Keen to avoid discussing “progress”, Burke misses (except for two brief paragraphs) its invention during the clash between the supporters of the Ancients and of the Moderns: the subject of Swift’s Battle of the Books (1704). Newton, bizarrely, convinced himself that everything he had discovered had been known to the ancient Greeks. All he had managed to do was make their esoteric learning exoteric.
In this denial of progress, this insistence that all discovery is merely rediscovery, Newton was the last spokesperson for the Ancients — but his history of gravity was only published after his death in 1727, by which time the Ancients had been resoundingly defeated by the Moderns. “Ignorance”, along with superstition, had been identified as a crucial characteristic of all pre-Enlightenment cultures.
There’s a serious defence to be made of ignorance
With increasingly rapid technological change, there comes a new relationship to the future. Burke provides a brief survey of the work of the German sociologist Ulrich Beck, who argues that technological change now creates problems more rapidly than it solves them. We can’t calculate the risks that accompany progress because we can’t foresee the possible catastrophes lurking in the future. The future has always been unknown; never before has it been so terrifying.
After just two short paragraphs Burke returns to safer ground: “A study of risk from an anthropological point of view, published four years before Beck, offered a different perspective, suggesting that ‘The perception of risk is a social process’ and that each ‘type of society … focuses concern on particular dangers’, selected ‘to conform with a specific way of life.’” Thus, no sooner is an argument about irreversible historical change glimpsed than it is pushed to one side. An anodyne generalisation, which would be true about any society at any time in any place, is substituted for it.
Half of Burke’s book is devoted to the consequences of ignorance, all of them bad. Burke can’t bring himself to take seriously the views of “a relatively small number of thinkers and writers who have dared to suggest that enthusiasm for knowledge (‘epistemophilia’) has its dangers whilst ignorance is bliss, or at least possesses a few advantages”.

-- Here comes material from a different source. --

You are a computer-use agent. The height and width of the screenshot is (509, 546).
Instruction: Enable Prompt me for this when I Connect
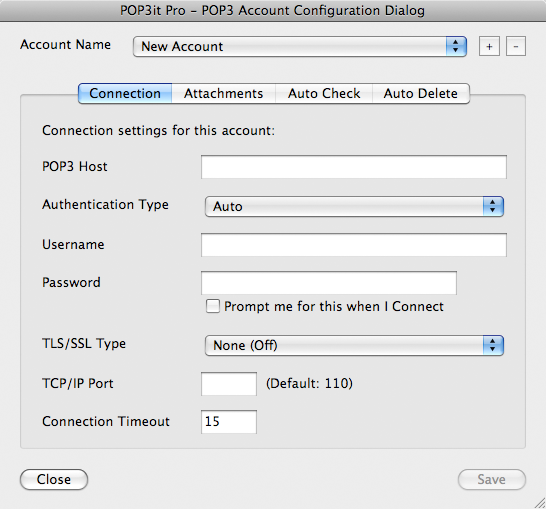point(213,306)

There’s a serious argument to be made in defence of ignorance. The great 17th century sceptic Pierre Bayle argued that no one would choose to live their life over again if they knew just how it would turn out. In every life, he maintained, there is more pain than pleasure. What keeps us going is the illusion that things can only get better, when generally they go from bad to worse. It’s only ignorance, according to Bayle, that makes it possible for us to persist with our fundamentally miserable lives.
If few would choose life, even fewer would choose to know well in advance the hour of their death. Burke’s extraordinary learning, his commitment to a lifetime of profound scholarship, means that the blessings of ignorance are invisible to him. They find no place in this remarkable late work.